Sri Lanka’s main opposition today welcomed President Maithripala Sirisena’s promise of land for 100,000 people who were forced from their homes during the long civil war, most of them Tamils, the AFP news agency reported.
The Tamil National Alliance (TNA) said Sirisena’s pledge to give displaced civilians new plots within six months was a “positive development”, but demanded that the military vacate the private land it occupied.
“This is the first time he is giving a timeframe,” TNA spokesman M. A. Sumanthiran told AFP a day after Sirisena made the offer.
“We welcome this as a very positive development but our stand is that the military must vacate all private lands they are occupying.”
Sirisena, who was elected last January, has won praise for starting to hand back land after the end in May 2009 of one of South Asia’s longest and bloodiest ethnic wars.
But he is also under international pressure to do more to ensure reconciliation.
The president told AFP in an interview Sunday he would give land to civilians displaced by war by the middle of this year.
He admitted it was an “ambitious target” but said it was necessary to end what he called an “unacceptable situation”.

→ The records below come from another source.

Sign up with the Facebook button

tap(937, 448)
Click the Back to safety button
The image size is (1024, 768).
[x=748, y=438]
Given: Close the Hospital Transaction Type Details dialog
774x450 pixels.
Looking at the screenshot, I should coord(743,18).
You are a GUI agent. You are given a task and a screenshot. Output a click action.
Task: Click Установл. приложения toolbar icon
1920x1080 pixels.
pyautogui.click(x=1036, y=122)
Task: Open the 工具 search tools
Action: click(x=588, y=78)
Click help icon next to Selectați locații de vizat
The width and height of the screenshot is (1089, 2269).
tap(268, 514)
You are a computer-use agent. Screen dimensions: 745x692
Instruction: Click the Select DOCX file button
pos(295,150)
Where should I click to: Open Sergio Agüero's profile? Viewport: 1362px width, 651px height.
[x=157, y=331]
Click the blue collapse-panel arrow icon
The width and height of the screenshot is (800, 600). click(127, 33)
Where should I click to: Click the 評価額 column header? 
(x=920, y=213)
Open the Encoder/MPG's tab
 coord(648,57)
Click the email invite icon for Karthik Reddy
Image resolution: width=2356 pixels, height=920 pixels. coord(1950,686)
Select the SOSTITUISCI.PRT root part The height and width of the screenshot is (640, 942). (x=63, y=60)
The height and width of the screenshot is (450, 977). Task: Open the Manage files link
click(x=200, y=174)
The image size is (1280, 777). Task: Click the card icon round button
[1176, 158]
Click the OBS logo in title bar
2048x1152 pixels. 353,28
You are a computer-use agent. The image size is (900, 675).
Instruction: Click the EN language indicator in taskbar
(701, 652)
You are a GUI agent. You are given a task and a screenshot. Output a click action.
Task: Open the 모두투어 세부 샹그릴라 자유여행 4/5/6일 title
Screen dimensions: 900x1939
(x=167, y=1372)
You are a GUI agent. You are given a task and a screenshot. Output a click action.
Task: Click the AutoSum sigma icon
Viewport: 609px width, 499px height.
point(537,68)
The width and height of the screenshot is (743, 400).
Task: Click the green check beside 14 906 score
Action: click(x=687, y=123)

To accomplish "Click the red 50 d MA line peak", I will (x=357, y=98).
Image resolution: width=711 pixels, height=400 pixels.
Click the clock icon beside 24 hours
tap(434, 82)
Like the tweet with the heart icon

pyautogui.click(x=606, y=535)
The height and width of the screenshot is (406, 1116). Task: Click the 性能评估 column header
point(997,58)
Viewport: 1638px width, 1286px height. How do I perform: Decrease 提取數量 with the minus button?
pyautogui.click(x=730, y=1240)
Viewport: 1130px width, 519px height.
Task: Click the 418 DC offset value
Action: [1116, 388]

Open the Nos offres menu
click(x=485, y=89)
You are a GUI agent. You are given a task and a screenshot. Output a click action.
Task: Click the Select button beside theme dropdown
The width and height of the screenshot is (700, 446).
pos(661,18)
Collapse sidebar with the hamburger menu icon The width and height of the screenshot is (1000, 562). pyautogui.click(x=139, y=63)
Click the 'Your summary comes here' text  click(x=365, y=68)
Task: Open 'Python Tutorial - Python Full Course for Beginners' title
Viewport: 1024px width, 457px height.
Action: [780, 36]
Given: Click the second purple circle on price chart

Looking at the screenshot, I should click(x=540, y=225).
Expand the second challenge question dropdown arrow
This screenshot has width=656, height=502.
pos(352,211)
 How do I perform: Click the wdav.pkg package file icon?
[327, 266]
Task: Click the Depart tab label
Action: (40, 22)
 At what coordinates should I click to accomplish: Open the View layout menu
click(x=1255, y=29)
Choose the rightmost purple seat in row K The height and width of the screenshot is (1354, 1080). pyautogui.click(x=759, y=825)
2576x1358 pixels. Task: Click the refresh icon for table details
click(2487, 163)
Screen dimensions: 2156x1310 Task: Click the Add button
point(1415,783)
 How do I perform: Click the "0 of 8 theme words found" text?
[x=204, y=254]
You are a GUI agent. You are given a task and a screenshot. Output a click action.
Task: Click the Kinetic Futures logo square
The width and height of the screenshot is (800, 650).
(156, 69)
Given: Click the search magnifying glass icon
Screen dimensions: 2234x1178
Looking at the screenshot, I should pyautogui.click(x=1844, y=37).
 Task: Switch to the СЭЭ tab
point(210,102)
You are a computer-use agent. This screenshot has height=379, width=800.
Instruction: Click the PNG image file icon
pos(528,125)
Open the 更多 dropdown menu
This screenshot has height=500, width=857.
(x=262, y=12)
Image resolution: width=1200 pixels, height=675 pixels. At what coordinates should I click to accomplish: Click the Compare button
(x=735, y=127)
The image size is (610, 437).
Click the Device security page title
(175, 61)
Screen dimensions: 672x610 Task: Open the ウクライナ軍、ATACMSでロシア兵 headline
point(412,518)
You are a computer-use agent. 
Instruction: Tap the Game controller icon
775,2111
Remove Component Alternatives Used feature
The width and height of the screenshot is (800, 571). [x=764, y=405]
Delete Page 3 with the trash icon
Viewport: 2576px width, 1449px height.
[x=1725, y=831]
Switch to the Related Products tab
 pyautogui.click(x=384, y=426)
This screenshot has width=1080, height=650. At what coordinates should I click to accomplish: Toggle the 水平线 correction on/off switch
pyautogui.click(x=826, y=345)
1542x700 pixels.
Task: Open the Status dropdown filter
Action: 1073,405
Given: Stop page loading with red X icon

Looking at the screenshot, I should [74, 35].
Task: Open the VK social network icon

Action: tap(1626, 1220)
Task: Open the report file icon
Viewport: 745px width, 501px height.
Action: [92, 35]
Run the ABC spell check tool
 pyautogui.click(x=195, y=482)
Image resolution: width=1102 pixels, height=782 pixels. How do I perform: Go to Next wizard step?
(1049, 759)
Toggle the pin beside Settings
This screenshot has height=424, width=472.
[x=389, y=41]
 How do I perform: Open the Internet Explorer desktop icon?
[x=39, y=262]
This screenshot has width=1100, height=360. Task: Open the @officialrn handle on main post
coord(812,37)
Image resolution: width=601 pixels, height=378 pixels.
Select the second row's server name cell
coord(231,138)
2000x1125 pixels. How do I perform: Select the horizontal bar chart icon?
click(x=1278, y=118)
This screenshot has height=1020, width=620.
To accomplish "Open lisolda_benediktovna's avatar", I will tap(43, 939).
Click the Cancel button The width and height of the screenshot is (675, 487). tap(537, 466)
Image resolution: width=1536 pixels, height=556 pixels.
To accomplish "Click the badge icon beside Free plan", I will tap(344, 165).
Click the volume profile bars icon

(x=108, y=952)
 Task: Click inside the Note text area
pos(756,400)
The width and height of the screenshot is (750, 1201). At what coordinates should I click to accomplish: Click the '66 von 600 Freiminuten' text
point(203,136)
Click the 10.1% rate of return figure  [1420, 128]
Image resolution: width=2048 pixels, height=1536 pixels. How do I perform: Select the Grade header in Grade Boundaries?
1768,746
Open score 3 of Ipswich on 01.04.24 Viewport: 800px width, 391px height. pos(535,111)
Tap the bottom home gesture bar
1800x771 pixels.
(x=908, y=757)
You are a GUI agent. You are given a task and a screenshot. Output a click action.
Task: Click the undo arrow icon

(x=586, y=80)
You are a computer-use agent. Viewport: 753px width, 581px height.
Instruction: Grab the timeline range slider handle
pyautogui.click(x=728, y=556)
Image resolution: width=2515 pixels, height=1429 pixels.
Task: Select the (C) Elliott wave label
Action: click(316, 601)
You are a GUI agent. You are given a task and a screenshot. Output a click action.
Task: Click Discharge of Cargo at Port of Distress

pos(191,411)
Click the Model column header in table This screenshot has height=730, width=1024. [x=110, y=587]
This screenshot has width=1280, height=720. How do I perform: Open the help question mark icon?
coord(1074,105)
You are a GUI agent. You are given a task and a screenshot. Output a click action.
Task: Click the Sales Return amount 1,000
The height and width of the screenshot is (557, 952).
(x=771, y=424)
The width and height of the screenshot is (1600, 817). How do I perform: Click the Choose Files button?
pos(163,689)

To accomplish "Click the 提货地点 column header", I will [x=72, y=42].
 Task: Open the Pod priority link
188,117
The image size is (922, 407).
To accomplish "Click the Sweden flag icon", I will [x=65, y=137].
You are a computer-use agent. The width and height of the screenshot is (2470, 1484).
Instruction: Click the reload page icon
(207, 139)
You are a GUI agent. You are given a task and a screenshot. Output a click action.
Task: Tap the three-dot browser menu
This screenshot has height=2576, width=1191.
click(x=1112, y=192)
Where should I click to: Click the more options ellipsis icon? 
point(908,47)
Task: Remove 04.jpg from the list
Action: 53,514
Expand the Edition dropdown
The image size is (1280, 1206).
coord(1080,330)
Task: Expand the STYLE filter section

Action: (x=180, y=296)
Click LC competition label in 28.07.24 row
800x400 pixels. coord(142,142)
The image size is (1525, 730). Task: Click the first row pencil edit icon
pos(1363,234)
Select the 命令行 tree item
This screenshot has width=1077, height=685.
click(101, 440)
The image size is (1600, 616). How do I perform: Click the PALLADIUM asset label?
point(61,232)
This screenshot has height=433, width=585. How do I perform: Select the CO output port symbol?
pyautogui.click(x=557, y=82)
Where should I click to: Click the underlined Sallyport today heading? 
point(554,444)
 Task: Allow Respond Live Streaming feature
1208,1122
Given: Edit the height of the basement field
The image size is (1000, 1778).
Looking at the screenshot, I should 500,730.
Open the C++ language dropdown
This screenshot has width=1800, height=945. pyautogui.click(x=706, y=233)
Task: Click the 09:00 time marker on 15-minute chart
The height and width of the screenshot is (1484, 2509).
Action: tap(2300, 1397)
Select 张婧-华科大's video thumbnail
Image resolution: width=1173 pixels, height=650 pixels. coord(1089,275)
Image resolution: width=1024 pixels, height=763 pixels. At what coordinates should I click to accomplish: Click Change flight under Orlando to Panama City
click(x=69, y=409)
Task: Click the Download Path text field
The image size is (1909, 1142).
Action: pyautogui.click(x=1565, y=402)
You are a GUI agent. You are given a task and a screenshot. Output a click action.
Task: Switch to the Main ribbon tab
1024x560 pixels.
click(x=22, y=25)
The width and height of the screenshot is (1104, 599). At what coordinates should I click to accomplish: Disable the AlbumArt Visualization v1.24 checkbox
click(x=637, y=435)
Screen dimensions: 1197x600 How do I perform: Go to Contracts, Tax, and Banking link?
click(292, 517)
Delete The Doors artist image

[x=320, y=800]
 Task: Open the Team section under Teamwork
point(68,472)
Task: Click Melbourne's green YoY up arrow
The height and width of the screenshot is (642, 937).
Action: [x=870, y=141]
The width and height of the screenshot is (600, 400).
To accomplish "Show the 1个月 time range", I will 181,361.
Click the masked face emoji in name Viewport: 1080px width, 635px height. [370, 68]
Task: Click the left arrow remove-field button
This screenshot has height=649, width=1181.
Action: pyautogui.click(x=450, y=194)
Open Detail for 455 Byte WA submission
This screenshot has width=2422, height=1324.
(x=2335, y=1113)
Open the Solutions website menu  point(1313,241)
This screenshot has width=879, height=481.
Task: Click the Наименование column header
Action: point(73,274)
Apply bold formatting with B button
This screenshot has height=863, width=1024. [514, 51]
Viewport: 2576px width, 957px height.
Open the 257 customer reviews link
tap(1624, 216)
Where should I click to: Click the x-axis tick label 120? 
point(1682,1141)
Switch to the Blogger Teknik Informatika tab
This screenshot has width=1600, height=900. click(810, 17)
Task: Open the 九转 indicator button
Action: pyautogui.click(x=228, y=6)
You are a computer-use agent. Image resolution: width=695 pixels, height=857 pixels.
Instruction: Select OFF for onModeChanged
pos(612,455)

The land will be in addition to the property being handed back by the military in line with an earlier election pledge by Sirisena.
More than 100,000 people are still living away from their homes more than six years after the end of the war, Sumanthiran said, while another 168,000 live as refugees in neighbouring India.
The civil war pitted troops against guerrillas fighting for independence for the Tamil minority in the north and east of the island.
The fighting claimed over 100,000 lives between 1972 and 2009.